8. Exercise of Purchase Rights.

       (a) On each Purchase Date, each Participant’s accumulated Contributions will be applied to the purchase of shares of Common Stock, up to the maximum number of shares of Common Stock permitted by this Plan and the applicable Offering, at the purchase price specified in the Offering. No fractional shares will be issued unless specifically provided for in the Offering.

       (b) In any Offering, if any amount of accumulated Contributions remains in a Participant’s account after the purchase of shares of Common Stock on the final Purchase Date within such Offering, and such remaining amount is less than the amount required to purchase one share of Common Stock on the final Purchase Date of such Offering, then such remaining amount will be held in such Participant’s account for the purchase of shares of Common Stock under the next Offering under this Plan, unless such Participant withdraws from or is not eligible to participate in such Offering, in which case such amount will be distributed to such Participant after the final Purchase Date without interest. If the amount of Contributions remaining in a Participant’s account after the purchase of shares of Common Stock is at least equal to the amount required to purchase one whole share of Common Stock on the final Purchase Date of an Offering, then such remaining amount will not roll over to the next Offering and will instead be distributed in full to such Participant after the final Purchase Date of such Offering without interest.

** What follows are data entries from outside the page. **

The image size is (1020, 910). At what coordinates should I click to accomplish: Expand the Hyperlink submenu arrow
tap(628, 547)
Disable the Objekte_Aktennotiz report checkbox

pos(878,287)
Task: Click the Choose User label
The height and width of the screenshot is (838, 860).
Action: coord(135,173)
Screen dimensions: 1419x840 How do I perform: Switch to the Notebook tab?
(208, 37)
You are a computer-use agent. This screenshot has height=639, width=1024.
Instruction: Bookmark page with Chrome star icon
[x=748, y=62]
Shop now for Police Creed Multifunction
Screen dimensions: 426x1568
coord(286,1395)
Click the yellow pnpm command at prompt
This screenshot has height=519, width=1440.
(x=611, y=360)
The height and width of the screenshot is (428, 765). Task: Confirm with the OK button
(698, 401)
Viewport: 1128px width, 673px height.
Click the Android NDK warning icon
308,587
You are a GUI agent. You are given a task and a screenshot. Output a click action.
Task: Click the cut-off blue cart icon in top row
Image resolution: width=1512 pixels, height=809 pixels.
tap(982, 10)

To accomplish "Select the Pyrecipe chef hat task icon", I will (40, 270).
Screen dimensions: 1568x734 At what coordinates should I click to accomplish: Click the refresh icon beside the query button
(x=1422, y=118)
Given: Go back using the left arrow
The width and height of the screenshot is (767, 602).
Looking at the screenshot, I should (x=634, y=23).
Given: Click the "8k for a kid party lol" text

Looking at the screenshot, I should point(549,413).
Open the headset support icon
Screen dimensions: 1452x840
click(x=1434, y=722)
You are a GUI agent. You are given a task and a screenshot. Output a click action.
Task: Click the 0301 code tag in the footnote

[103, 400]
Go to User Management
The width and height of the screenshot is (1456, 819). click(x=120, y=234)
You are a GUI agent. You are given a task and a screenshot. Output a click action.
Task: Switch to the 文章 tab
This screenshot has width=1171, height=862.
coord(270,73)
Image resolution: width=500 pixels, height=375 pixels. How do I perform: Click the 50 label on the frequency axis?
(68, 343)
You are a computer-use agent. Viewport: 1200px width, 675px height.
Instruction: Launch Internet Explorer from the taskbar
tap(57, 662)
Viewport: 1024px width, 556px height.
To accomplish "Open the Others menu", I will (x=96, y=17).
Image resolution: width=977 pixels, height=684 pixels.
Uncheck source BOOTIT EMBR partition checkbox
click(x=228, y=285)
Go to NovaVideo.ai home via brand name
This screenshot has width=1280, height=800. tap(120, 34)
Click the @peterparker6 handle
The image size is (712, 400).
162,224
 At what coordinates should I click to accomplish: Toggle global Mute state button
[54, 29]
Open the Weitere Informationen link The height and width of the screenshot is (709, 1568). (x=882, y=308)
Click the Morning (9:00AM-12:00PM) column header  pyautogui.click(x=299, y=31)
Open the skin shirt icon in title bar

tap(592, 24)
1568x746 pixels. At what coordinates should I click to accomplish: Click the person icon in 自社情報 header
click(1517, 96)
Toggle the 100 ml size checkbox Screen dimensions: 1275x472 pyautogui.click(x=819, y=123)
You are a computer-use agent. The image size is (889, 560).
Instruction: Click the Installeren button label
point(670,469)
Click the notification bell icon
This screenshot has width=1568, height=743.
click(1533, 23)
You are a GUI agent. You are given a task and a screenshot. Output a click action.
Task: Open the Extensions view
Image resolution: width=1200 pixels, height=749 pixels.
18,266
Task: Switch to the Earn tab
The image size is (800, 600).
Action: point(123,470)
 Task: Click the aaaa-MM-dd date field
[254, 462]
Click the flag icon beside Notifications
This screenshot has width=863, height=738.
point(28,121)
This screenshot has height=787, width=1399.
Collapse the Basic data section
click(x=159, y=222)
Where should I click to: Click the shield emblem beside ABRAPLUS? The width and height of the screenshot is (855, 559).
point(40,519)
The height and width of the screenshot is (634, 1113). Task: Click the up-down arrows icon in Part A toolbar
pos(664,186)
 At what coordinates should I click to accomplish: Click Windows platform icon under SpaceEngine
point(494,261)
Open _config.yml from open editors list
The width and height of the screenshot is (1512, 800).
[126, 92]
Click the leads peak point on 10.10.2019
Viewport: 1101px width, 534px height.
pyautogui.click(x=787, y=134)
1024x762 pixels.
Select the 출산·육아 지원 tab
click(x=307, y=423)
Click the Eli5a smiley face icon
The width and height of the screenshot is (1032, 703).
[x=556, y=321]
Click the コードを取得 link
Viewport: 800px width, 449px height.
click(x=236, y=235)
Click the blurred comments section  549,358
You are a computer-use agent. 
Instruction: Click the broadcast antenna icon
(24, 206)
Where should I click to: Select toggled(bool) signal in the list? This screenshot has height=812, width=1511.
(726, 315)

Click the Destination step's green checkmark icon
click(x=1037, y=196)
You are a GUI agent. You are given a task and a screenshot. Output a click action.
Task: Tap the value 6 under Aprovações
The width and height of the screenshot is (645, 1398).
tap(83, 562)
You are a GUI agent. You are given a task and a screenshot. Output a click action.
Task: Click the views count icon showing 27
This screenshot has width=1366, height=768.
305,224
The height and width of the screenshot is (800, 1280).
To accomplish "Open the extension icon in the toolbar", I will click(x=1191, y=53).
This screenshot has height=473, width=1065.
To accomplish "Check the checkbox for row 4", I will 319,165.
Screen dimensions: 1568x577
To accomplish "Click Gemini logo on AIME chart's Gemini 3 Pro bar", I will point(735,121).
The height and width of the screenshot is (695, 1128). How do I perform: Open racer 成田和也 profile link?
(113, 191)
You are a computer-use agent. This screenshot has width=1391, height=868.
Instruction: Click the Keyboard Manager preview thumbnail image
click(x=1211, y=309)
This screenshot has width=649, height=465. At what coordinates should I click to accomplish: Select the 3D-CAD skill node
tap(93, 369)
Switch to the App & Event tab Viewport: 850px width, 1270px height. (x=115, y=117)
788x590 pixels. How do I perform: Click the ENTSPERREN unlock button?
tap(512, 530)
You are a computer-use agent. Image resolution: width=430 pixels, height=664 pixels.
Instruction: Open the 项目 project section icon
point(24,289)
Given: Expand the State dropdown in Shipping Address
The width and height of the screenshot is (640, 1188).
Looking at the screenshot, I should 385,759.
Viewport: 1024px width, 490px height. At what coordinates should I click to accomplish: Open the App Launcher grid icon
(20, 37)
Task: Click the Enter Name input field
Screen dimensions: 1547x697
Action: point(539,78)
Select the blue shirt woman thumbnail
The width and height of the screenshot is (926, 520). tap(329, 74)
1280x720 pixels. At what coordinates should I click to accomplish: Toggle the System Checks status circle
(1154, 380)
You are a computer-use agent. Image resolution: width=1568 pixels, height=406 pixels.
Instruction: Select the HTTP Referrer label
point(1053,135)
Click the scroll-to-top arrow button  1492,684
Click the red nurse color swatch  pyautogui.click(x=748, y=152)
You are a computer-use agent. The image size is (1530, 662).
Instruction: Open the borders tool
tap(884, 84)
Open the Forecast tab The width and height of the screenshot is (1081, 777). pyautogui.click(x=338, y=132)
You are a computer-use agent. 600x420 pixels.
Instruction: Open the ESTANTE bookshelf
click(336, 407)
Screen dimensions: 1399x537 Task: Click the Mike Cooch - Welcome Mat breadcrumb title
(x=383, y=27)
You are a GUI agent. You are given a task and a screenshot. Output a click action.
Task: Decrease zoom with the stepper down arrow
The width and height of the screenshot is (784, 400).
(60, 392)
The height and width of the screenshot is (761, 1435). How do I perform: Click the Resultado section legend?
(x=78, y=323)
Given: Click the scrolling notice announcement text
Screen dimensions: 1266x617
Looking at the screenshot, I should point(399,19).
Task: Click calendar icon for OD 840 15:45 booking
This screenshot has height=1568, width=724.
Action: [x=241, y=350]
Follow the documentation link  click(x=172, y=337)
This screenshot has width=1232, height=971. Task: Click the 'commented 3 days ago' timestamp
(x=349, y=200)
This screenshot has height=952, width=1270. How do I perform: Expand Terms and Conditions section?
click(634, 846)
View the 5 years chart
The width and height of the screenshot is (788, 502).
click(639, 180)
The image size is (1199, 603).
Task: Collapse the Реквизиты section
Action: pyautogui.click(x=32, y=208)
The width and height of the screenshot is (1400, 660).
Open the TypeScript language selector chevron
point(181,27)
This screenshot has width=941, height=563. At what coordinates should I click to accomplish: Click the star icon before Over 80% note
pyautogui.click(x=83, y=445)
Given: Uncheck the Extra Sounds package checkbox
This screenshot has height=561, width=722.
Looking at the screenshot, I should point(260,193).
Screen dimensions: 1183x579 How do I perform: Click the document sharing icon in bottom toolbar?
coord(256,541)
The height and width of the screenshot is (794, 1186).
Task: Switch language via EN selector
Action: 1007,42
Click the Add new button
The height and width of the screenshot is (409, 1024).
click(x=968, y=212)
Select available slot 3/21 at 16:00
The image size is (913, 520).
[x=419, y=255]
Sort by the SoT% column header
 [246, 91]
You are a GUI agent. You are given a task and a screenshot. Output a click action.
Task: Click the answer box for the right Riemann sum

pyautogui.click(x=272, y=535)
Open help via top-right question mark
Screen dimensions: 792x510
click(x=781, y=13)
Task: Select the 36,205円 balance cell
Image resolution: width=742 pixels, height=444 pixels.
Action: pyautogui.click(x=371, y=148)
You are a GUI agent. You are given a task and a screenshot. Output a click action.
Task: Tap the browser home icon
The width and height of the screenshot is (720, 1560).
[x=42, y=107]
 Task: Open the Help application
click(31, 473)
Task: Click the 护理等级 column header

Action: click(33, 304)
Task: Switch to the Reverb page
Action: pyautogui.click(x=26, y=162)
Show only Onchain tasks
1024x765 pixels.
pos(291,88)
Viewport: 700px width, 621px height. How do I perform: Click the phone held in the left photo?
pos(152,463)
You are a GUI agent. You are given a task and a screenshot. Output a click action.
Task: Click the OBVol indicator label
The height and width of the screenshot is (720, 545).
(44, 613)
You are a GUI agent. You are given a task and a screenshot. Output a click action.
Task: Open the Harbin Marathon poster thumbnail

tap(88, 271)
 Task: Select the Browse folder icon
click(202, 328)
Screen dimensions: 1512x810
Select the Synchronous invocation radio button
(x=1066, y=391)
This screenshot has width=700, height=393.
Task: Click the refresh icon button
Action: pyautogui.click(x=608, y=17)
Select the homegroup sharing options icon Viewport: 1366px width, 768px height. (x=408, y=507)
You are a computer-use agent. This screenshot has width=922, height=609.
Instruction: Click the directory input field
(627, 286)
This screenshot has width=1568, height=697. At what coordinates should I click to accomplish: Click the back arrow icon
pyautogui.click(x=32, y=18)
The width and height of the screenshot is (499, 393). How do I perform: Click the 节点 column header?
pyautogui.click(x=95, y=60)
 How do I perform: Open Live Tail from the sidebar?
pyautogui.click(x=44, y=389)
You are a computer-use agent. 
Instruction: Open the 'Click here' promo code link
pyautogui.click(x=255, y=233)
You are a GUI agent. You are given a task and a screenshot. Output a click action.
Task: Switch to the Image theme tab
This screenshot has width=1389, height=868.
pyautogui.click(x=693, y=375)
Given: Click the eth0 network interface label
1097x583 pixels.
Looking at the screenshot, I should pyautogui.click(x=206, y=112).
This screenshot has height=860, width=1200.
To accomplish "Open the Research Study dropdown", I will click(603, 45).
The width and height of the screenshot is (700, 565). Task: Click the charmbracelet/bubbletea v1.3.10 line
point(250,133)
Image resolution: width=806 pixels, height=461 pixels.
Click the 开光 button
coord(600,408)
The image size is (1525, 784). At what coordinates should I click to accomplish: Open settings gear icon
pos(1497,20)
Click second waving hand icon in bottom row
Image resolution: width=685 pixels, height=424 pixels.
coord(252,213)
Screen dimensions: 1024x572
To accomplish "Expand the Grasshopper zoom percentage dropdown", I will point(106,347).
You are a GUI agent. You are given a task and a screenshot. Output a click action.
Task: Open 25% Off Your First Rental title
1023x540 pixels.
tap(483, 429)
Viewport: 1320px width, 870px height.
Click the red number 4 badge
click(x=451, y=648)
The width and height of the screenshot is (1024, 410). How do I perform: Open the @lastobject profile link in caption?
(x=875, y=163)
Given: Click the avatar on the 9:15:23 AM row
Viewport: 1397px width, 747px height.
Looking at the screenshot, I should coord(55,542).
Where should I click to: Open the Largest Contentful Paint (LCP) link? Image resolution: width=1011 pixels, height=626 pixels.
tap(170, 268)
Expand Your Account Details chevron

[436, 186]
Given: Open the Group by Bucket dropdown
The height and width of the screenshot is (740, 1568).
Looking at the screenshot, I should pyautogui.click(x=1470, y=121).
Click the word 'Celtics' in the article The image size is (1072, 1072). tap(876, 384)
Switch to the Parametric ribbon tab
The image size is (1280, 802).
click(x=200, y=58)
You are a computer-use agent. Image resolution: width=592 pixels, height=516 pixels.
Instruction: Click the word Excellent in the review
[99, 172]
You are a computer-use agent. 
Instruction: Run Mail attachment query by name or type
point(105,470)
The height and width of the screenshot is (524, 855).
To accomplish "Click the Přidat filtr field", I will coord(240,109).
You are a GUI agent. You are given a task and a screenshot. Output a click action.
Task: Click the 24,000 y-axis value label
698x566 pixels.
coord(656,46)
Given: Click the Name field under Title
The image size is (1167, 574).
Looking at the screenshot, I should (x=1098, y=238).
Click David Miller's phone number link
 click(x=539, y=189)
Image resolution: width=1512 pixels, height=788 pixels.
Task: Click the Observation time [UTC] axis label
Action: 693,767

       (c) No Purchase Rights may be exercised to any extent unless the shares of Common Stock to be issued upon such exercise under this Plan are covered by an effective registration statement pursuant to the Securities Act and this Plan is in material compliance with all applicable federal, state, foreign and other securities and other laws applicable to this Plan. If, on a Purchase Date, the shares of Common Stock are not so registered or this Plan is not in such compliance, no Purchase Rights will be exercised on such Purchase Date, and the Purchase Date will be delayed until the shares of Common Stock are subject to such an effective registration statement and this Plan is in material compliance, except that the Purchase Date will in no event be more than 6 months from the Offering Date. If, on the Purchase Date, as delayed to the maximum extent permissible, the shares of Common Stock are not registered and this Plan is not in material compliance with all applicable laws, no Purchase Rights will be exercised and all accumulated but unused Contributions will be distributed to the Participants without interest.

9. Other Restrictions.

       (a) The Board may provide that any shares of Common Stock issued to a Participant under this Plan will be precluded from trading in an open market transaction for one year following the Purchase Date of such shares, and in such case, certificates evidencing such shares will bear a restrictive legend reflecting such restriction.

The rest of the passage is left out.